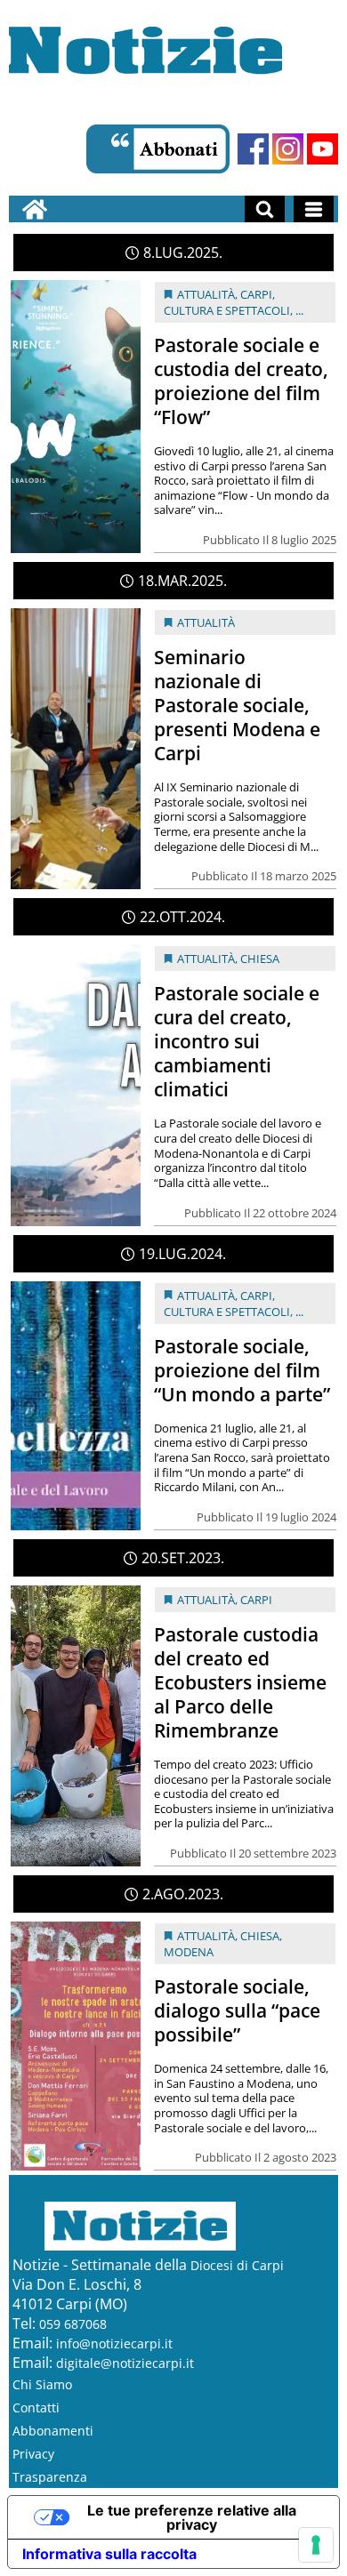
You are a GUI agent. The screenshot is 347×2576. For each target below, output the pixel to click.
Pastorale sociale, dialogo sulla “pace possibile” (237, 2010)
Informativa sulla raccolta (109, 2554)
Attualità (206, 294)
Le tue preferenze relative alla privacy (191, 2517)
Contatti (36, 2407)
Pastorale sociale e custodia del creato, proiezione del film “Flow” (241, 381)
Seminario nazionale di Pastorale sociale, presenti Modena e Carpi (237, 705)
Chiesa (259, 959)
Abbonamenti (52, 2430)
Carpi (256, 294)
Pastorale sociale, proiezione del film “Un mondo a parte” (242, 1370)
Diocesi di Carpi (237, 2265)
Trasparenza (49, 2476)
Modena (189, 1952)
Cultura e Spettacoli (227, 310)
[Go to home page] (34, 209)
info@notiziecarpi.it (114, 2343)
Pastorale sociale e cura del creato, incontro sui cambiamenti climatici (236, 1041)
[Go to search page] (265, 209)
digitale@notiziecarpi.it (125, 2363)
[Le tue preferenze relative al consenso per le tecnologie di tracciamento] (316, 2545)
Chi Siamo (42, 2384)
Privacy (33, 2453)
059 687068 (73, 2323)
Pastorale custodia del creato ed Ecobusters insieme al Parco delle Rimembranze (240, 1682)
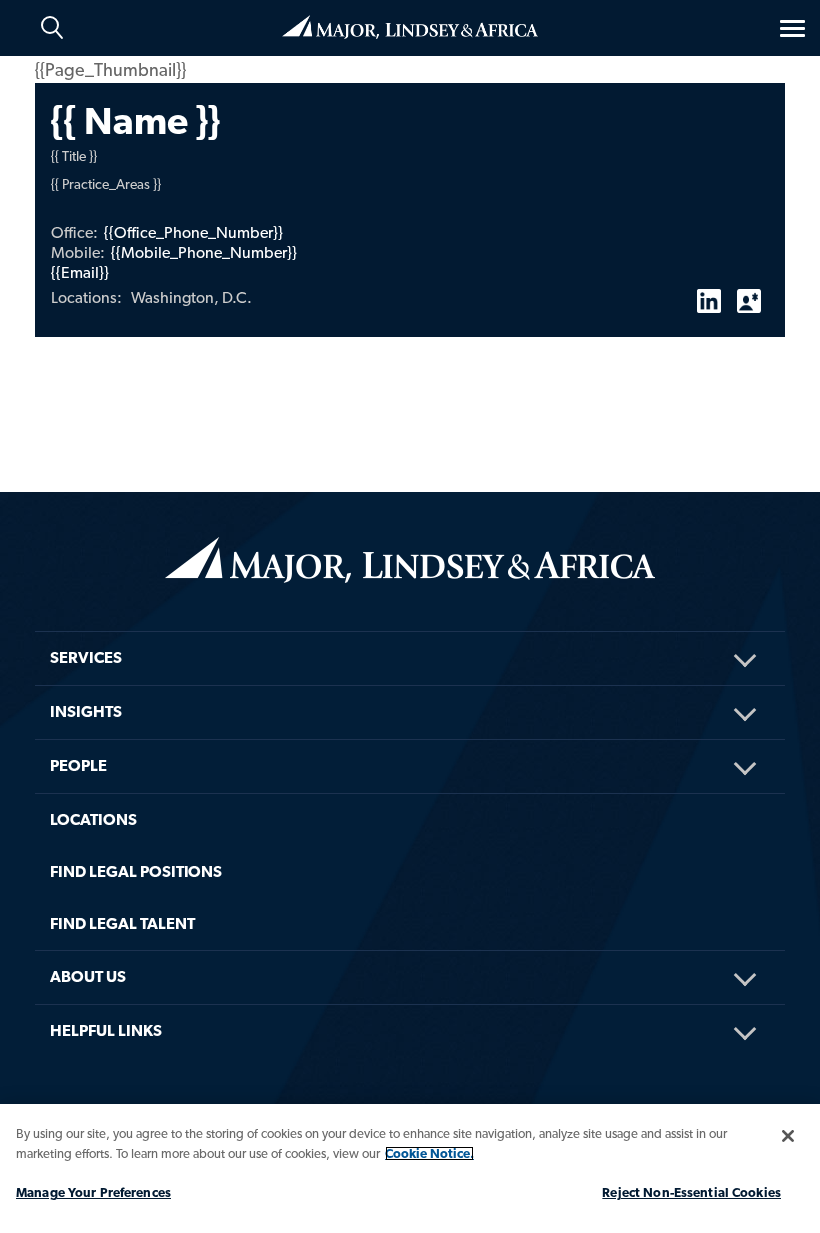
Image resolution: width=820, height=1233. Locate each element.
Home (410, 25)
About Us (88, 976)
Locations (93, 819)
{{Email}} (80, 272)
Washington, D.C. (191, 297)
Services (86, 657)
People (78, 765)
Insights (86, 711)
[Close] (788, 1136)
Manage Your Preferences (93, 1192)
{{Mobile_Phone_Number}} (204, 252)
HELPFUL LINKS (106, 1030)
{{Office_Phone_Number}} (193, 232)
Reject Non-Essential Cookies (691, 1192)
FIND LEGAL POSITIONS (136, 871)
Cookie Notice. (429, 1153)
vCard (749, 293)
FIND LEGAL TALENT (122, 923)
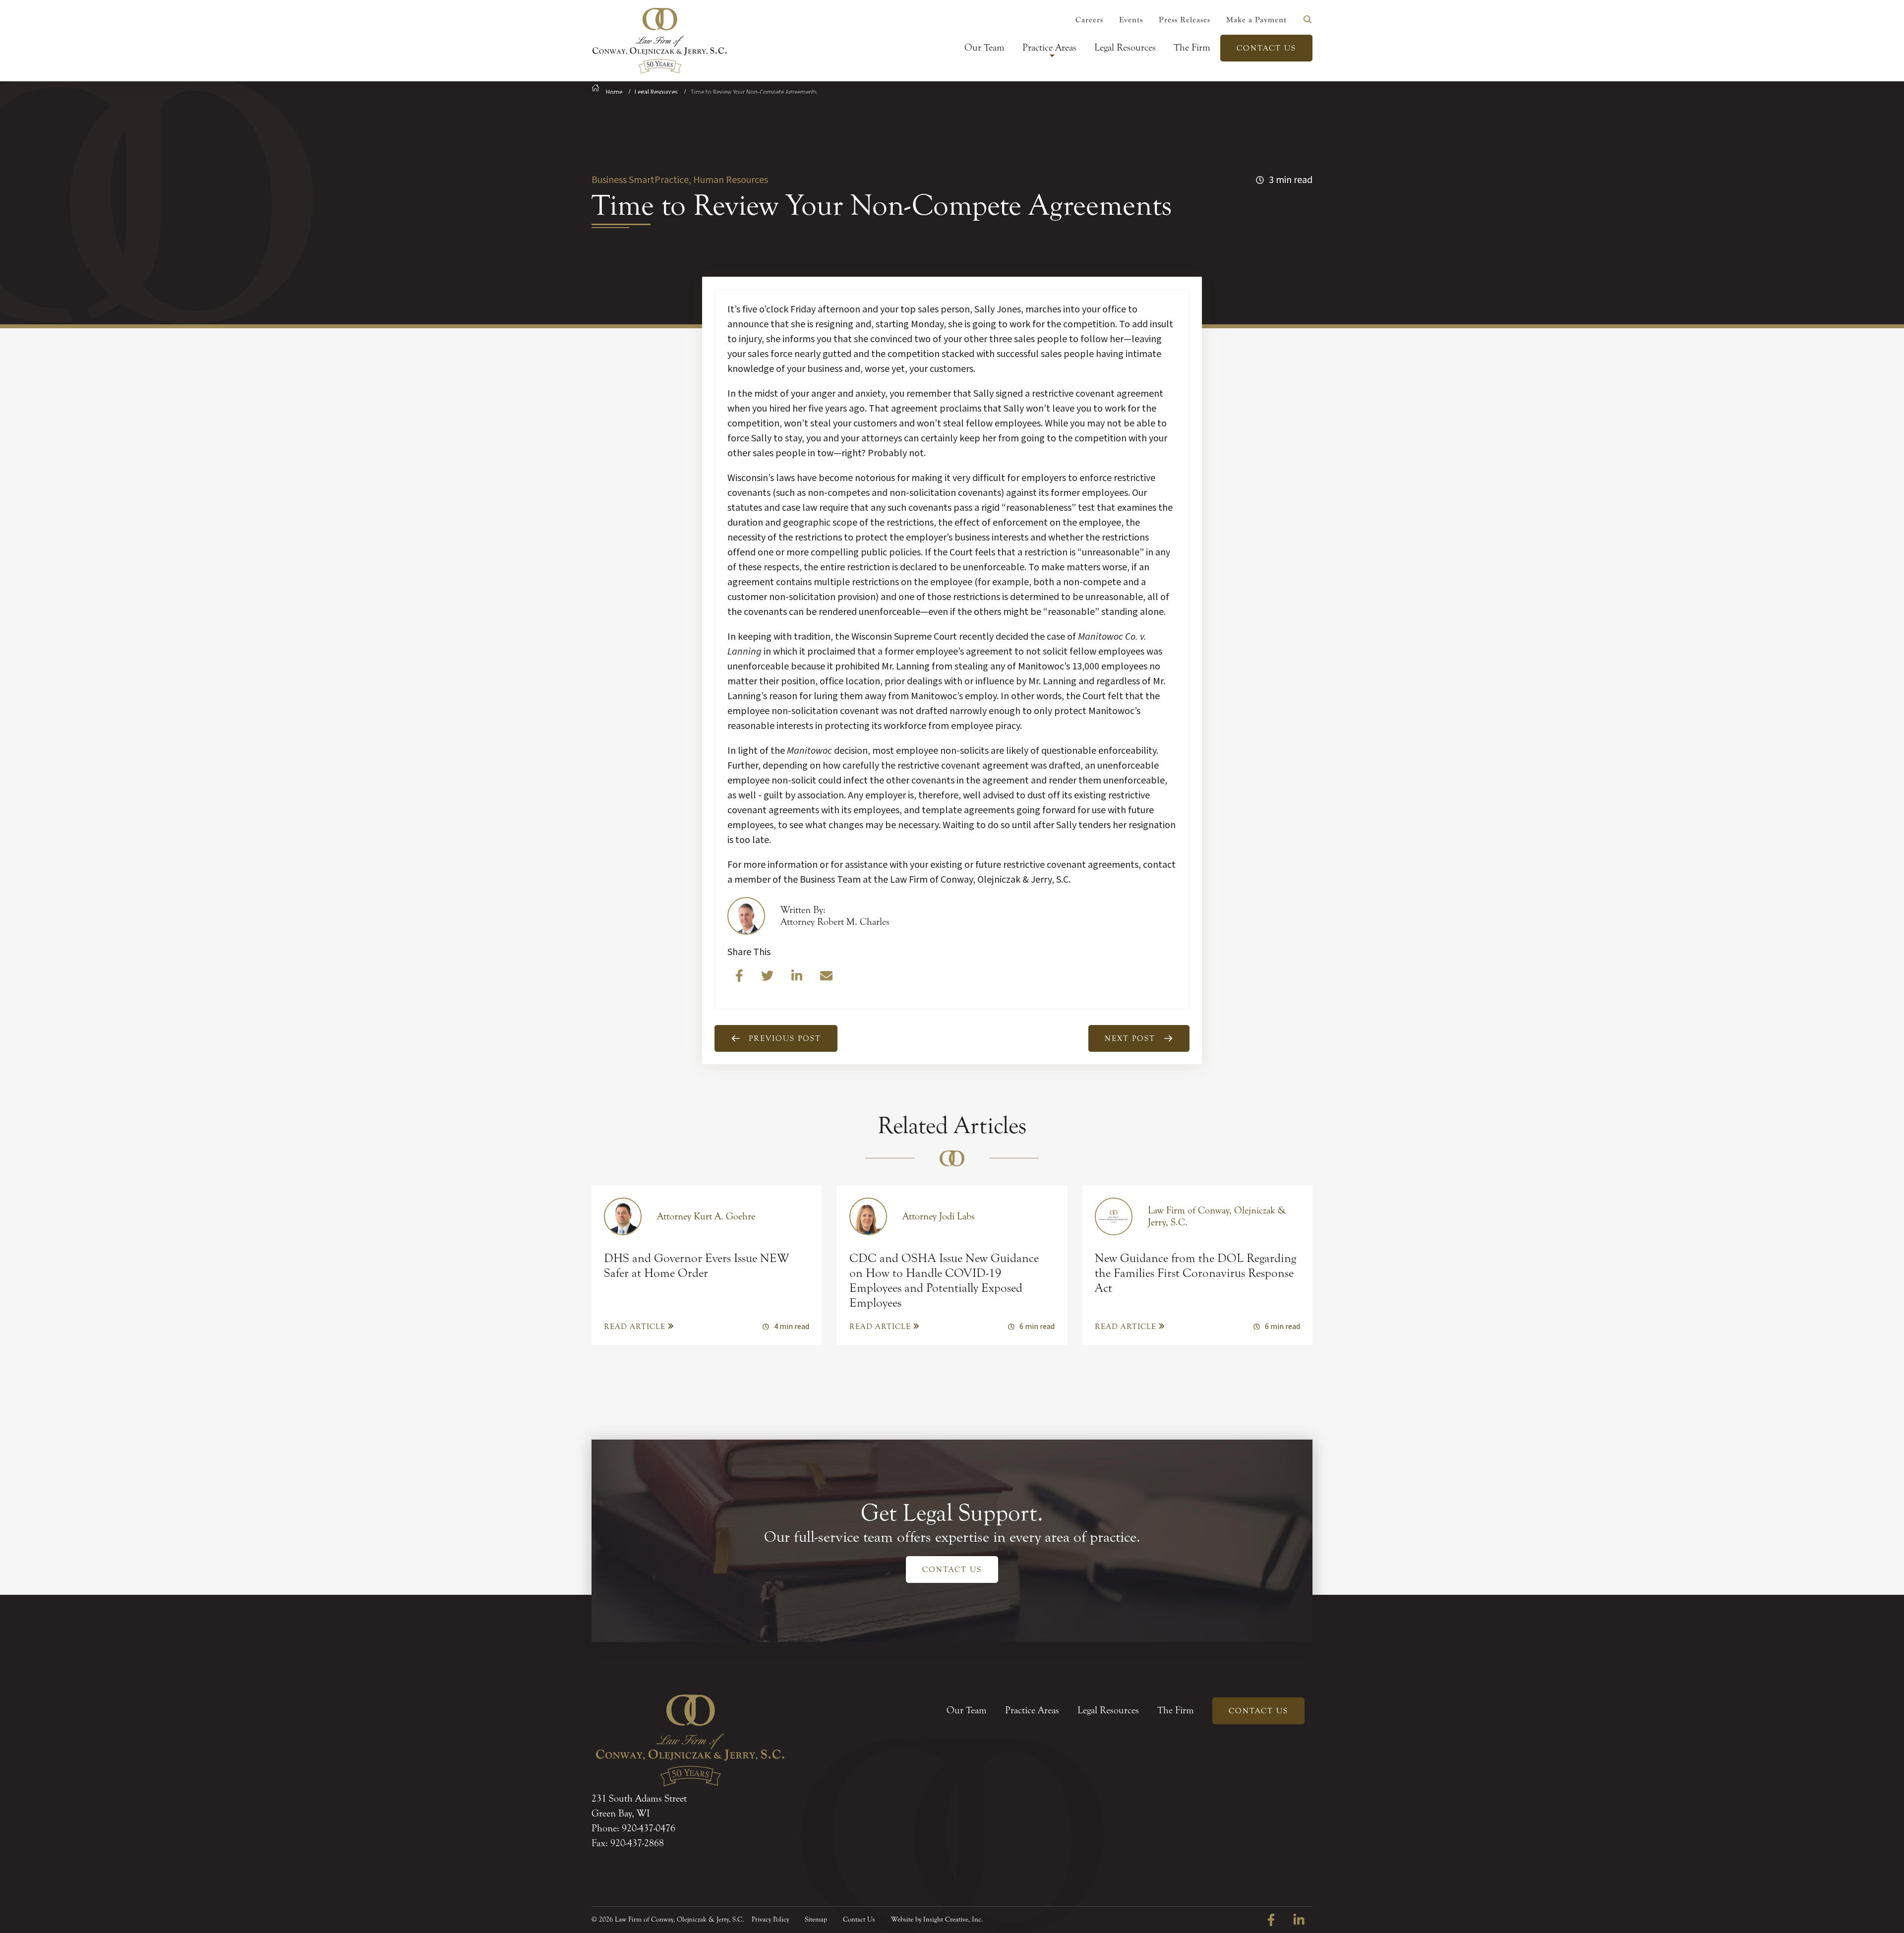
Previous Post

**What you should do:** Go back to the line that contains "Image resolution: width=820, height=1233." and copy it, along with each line after it through the end of the listing above, exactly and without pictures.

**Result for this task:**
Image resolution: width=820, height=1233. Locate each element.
Home (410, 25)
About Us (88, 976)
Locations (93, 819)
{{Email}} (80, 272)
Washington, D.C. (191, 297)
Services (86, 657)
People (78, 765)
Insights (86, 711)
[Close] (788, 1136)
Manage Your Preferences (93, 1192)
{{Mobile_Phone_Number}} (204, 252)
HELPFUL LINKS (106, 1030)
{{Office_Phone_Number}} (193, 232)
Reject Non-Essential Cookies (691, 1192)
FIND LEGAL POSITIONS (136, 871)
Cookie Notice. (429, 1153)
vCard (749, 293)
FIND LEGAL TALENT (122, 923)
Previous Post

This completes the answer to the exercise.